Une pétition pour un mandat d’arrêt international contre l’ancien président sénégalais Macky Sall a été initiée et est à plus de 3500 signatures. Quelle peut être la valeur juridique d’une telle démarche ?

La pétition est un moyen de protestation face à la forfaiture et les actes arbitraires d’une autorité ou d’un régime. Elle est une démarche démocratique et pacifique de résistance.

Cette démarche n’a pas véritablement une valeur juridique. L’autorité ou l’organisation à qui elle est destinée, n’est pas obligée d’y apporter une réponse. Tout au plus, elle peut prendre acte de l’intérêt de cette démarche.

En plus de cela, la démarche peut susciter un débat public, une campagne de propagande, une mission d’information ou d’enquête pour davantage presser sur le destinataire.

En l’espèce, initier une pétition pour un mandat d’arrêt international contre l’ancien président Macky Sall est un combat perdu d’avance. Au-delà de son immunité présidentielle qui ne peut être levée que dans les conditions prévues par la Constitution du Sénégal et les textes internationaux, il n’y a pas de charges susceptibles à son encontre qui peut ouvrir une poursuite internationale

L’initiateur de cette pétition évoque des crimes économiques et politiques qu’aurait commis l’ancien régime. Est-ce suffisant pour déclencher une procédure judiciaire contre un ancien président ?

Il urge de définir d’abord les crimes économiques et politiques pour cerner les contours de cette volonté de poser la responsabilité pénale de l’ancien président et son champ d’application sur sa personne. Il est important de rappeler qu’au Sénégal, le Président de la République n’est pas responsable devant le Parlement comme dans certains pays dont peut être l’initiateur fait référence.

Consignes à suivre
A – Recopiez fidèlement le passage de l'extrait sur la pétition visant Macky Sall, en commençant par « La pétition est » et en continuant jusqu'à « pacifique de résistance. ».
B – D'après l'extrait sur la pétition visant Macky Sall, combien de signatures cette pétition a-t-elle dépassées ?

Section des données
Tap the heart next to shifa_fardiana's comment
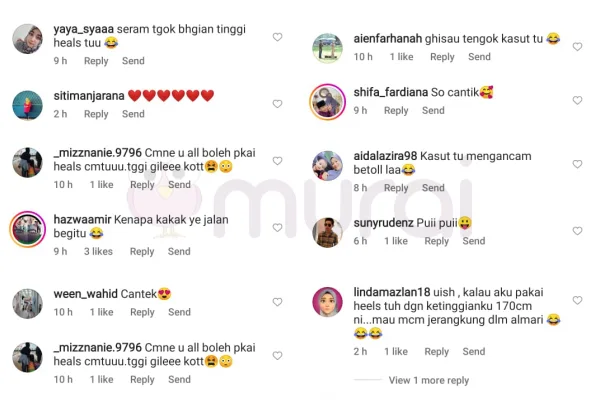This screenshot has width=600, height=400. (x=577, y=100)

Réponses détaillées
A –
La pétition est un moyen de protestation face à la forfaiture et les actes arbitraires d’une autorité ou d’un régime. Elle est une démarche démocratique et pacifique de résistance.

B – Elle a dépassé les 3500 signatures.